JOIN clause is specified with the FROM clause. Clauses like AND, WHERE and/or HAVING can also be used to filter the rows selected by the JOIN clause.

–> A JOIN table operator operates on two input tables. The three fundamental types of joins are CROSS JOIN, INNER JOIN, and OUTER JOINS. These three types of joins differ in how they apply their logical query processing phases; each type applies a different set of phases:

– A CROSS JOIN applies only one phase — Cartesian Product.

– An INNER JOIN applies two phases — Cartesian Product and Filter.

– An OUTER JOIN applies three phases — Cartesian Product, Filter, and Add Outer Rows.

–> Here is a pictorial representation of various types JOINs you can create in T-SQL:


–> Joins can be categorized as:

1. CROSS JOINs: Cross Joins return all rows from the Left table. Each row from the Left table is combined with all rows from the Right table. Cross Joins are also called Cartesian products.
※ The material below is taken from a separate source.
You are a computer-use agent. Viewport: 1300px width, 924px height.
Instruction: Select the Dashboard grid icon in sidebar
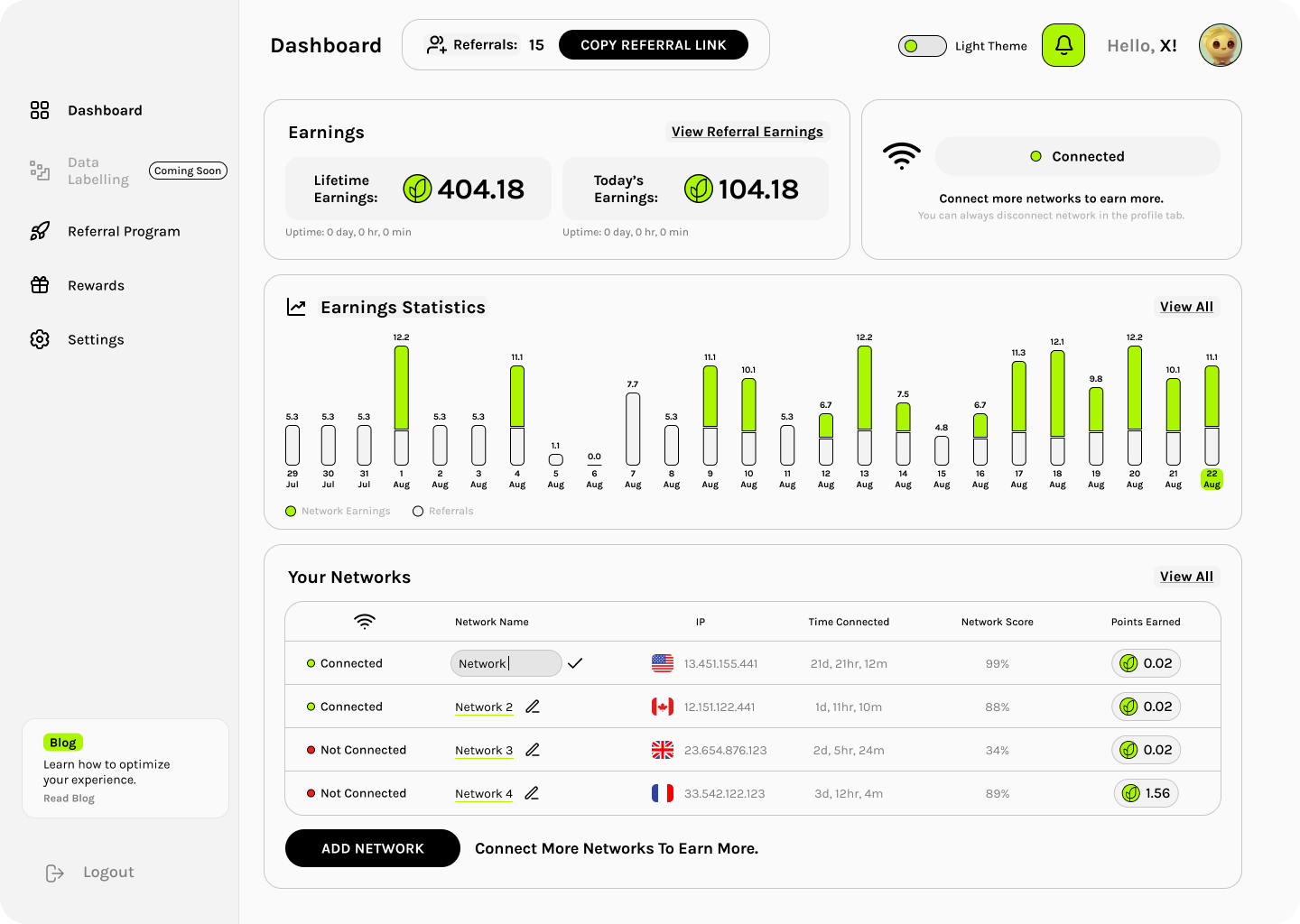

2. INNER JOIN: (the typical Join operation, which uses some comparison operator like = or ). These include equi-joins and natural joins.
Inner Joins use a comparison operator to match rows from two tables based on the values in common columns from each table.

3. OUTER JOIN: Outer joins can be a Left, a Right, or Full Outer Join.
Outer joins are specified with one of the following sets of keywords when they are specified in the FROM clause:

3.a. LEFT JOIN or LEFT OUTER JOIN: The result set of a Left Outer Join includes all the rows from the left table specified in the LEFT OUTER clause, not just the ones in which the joined columns match. When a row in the left table has no matching rows in the right table, the associated result set row contains null values for all select list columns coming from the right table.

3.b. RIGHT JOIN or RIGHT OUTER JOIN: A Right Outer Join is the reverse of a Left Outer Join. All rows from the right table are returned. Null values are returned for the left table any time a right table row has no matching row in the left table.

3.c. FULL JOIN or FULL OUTER JOIN: A Full Outer Join returns all rows in both the Left and Right tables. Any time a row has no match in the other table, the select list columns from the other table contain null values. When there is a match between the tables, the entire result set row contains data values from the base tables.